The best of humble Italian street food to hit Western Sydney. PizzAperta Manfredi will change the way you feel about pizza.
PizzAperta Manfredi follows the craftsmanship of traditional pizza and quality produce, using only artisan and unrefined, stoneground Molino Quaglia ‘Petra’ flours. The dough is leavened naturally a minimum of 24 hours for taste and digestibility and we only use extra virgin olive oil.
The menu changes seasonally and topping ingredients are be sourced locally from the best fresh produce suppliers. Each pizza is designed with simple flavours to complement the handcrafted pizza base, cooked to perfection in the Stefano Ferrara M130 wood-burning oven direct from Naples.
Traditional and Classic Italian flavours of Marinara and Margherita are clear favourites, as are the Buffalo Mozzarella & Prosciutto di Parma and Calzone Napoli. Seasonal and new wave pizza flavours include Prawn, Zucchini & Mint, Buffalo Ricotta & Fennel Sausage and Lamb Belly with Mediterranean herbs. Salads, local and imported salumi and desserts are also featured on the menu.
Born in the Lombardy region of northern Italy, Stefano Manfredi settled in Australia with his family in 1961. In 1983, he opened The Restaurant in an impossible to find back laneway in Ultimo – later to be renamed The Restaurant Manfredi. In 1996 he moved his operations to the Rocks with the creation of the much-applauded Bel Mondo (1996 – 2002). With the simple philosophy ‘the flavours of Italy from the fresh produce of Australia’ both restaurants transformed the way Italian cuisine and fine dining were perceived in Australia. Restaurant Manfredi remains the only Italian restaurant to have attained the coveted 3-hat rating from The Sydney Morning Herald Good Food Guide.

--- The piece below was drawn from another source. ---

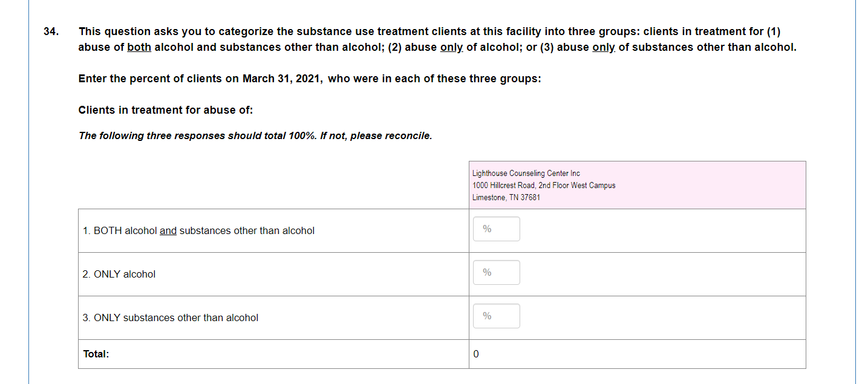Click the question number 34.
Screen dimensions: 868x384
point(51,31)
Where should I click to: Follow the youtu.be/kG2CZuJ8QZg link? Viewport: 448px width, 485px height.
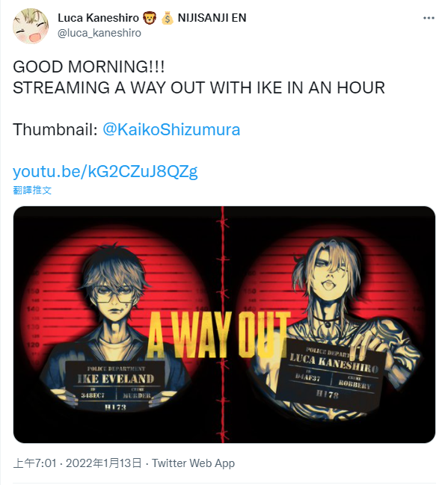point(105,171)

Manfredi has won numerous accolades in both Australia and overseas, most notably he was awarded the Italian International Culinary Institute for Foreigners inaugural trophy in 2002 by then Prime Minister Silvio Berlusconi. The trophy acknowledged his inclusion as one of Italy’s internationally celebrated chefs in the first English translation of cooking tome, ‘The Silver Spoon’ and was awarded for, his success with both the critics and the public alike.
Throughout his career, Stefano has also written frequently on food and cooking, publishing numerous books of significance, presented master classes, made local and international television appearances, hosted cooking and wine tours in Italy and remained a passionate Food and Wine Educator, teacher and advocate for local, sustainable and seasonal produce.